UniDiffuser [5] models the joint generation across multiple modalities, such as text-to-image or image-to-text generation. In Figure 11, we show additional results for the joint generation task implemented by UniDiffuser. As can be seen, our crafted adversarial examples elicit the targeted response in various generation paradigms. For example, the clean image could be generated conditioned on the text description “A pencil drawing of a cool sports car”, and the crafted adversarial example results in the generated response “A close up view of a hamburger with lettuce and cheese” that resembles the targeted text. As a result, UniDiffuser generates a hamburger image in turn that is completely different from the semantic meanings of the original text description.

## B.3 Visual question-answering task by MiniGPT-4 and LLaVA

The multi-round vision question-answering (VQA) task implemented by MiniGPT-4 is demonstrated in the main paper. Figures 12 and 13 show additional results from both MiniGPT-4 [109] and LLaVA [46] on the VQA task. In all multi-round conversations, we show that by modifying the minimal perturbation budget (e.g.,  $\epsilon = 8$ ), MiniGPT-4 and LLaVA generate responses that are semantically similar to the predefined targeted text. For example, in Figure 12, the monkey worrier acting as Jedi is recognized as an astronaut riding a horse in space, which is close to the targeted text “An astronaut riding a horse in the sky”. Similar observations can be found in Figure 13.

## B.4 Interpretability of the attacking mechanism against large VLMs

GradCAM [75] is used in the main paper to interpret the targeted response generation. We present additional visualization results to help understand the mechanism that deceives these large VLMs; the results are shown in Figure 14. Similarly to our findings in the main paper, we show that, when compared to the original clean image, (a) our crafted adversarial image can lead to targeted response generation with different semantic meanings of the clean image’s text description; (b) when the input question is related to the content of the clean image, such as “How many people in this image?”, GradCAM will highlight the corresponding area in the clean image, while ignoring the same area in the adversarial image; (c) when the input question is related to the targeted text, suchas ‘where is the corn cob?’’, GradCAM will highlight the area of the adversarial image that is similar to the targeted image. More results can be found in Figure 14.

## C Additional discussion

In this section, we clarify on the sensitivity when we perturb adversarial examples, and failure cases to help better understand the limitations of our attacks.
::::
• **Exercises to complete**:
**1.** In the adversarial-attack excerpt, which tool is used to interpret how the targeted responses are generated?
**2.** Write the next part of the adversarial-attack excerpt, beginning right after its final sentence.
The lines that come next have no role here.
::::
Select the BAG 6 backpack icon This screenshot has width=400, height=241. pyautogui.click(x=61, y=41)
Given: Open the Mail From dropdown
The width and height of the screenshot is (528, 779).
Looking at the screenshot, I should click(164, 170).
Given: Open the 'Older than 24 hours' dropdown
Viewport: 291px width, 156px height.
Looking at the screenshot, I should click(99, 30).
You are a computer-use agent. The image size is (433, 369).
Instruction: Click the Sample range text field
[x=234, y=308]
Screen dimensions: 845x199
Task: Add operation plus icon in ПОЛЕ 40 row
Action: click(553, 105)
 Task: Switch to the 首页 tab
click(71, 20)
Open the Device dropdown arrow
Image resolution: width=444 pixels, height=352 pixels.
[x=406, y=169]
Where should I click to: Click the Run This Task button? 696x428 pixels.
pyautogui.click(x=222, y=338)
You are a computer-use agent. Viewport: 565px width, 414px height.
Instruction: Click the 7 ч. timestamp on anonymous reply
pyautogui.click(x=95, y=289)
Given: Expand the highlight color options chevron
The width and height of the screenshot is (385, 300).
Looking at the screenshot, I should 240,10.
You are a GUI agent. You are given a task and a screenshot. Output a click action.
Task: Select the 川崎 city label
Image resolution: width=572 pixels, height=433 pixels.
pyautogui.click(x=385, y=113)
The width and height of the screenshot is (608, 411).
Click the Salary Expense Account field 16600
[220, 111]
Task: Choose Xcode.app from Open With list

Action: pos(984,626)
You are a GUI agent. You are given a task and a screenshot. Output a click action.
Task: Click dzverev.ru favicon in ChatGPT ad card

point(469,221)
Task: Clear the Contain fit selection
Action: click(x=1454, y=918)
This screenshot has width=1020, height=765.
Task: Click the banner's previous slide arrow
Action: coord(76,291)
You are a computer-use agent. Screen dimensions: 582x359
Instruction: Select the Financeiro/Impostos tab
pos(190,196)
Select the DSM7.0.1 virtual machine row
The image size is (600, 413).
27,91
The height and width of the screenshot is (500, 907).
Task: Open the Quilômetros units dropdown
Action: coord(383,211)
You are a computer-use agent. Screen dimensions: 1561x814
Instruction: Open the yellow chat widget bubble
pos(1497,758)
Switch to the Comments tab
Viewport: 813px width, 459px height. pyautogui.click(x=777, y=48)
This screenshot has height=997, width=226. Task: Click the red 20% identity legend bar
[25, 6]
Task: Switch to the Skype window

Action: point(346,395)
::::
• **Task-by-task results**:
**1.** GradCAM

**2.**
### C.1 Sensitivity of adversarial examples to random perturbation

To evaluate the sensitivity of our crafted adversarial examples, we add random Gaussian noises with zero mean and standard deviation  $\sigma_{\text{noise}}$  to the obtained adversarial images  $\mathbf{x}_{\text{adv}}$ , and then feed in the perturbed adversarial examples for response generation. The results are shown in Figure 15. We observe that our adversarial examples are reasonably insensitive to this type of perturbation, and we also make the following observation: as the amplitude (i.e.,  $\sigma_{\text{noise}}$ ) of the Gaussian noises added to  $\mathbf{x}_{\text{adv}}$  increase, the effectiveness of our learnt adversarial perturbation diminishes and the targeted responses revert to the original. For instance, in Figure 15, when  $\sigma_{\text{noise}} = 0$ , we can obtain the generated targeted response ‘‘A red and black bird sitting on top of a tree branch’’ that resembles the targeted text; when  $\sigma_{\text{noise}} = 0.025$ , it changes to ‘‘A red and black bird is sitting on top of a sunflower’’; and finally the response degrades to ‘‘A large painting of three sunflowers in a field’’. Additional results are shown in Figure 15.

### C.2 Failure cases

While we have demonstrated convincing results of our method in the main paper and in this appendix, we note that the adversarial attack success rate for these large VLMs is not one hundred percent. Here, we present a few failure cases discovered during our experiments, leaving them for future work to improve performance. Specifics are shown in Figure 16.BLIP-2: Image Captioning

The diagram illustrates the results of the BLIP-2 image captioning task under adversarial attack. It is organized into seven horizontal rows, each representing a different image and its corresponding captioning process.

- **Row 1:** Target: "A photo of a white fur monster." Clean image: A blue jay on a branch. Adversarial attack: A stuffed animal that looks like a weird beast.
- **Row 2:** Target: "A computer from the 90s in the style of vaporwave." Clean image: A field of yellow flowers. Adversarial attack: A cartoon drawn on the side of an old computer.
- **Row 3:** Target: "a pineapple with its leaves still attached to a tree." Clean image: A snowy mountain. Adversarial attack: A pineapple on a branch.
- **Row 4:** Target: "A photo of a mushroom growing from the earth." Clean image: A girl blowing bubbles. Adversarial attack: A stuffed white mushroom sitting next to leaves.
- **Row 5:** Target: "A scene of sunset in mountains." Clean image: A dog and cat with tongues out. Adversarial attack: The sunset over the mountains and peaks.
- **Row 6:** Target: "A plush toy robot sitting against a yellow wall." Clean image: A house finch on a branch. Adversarial attack: A closeup of a small toy on a string with colorful backgrounds.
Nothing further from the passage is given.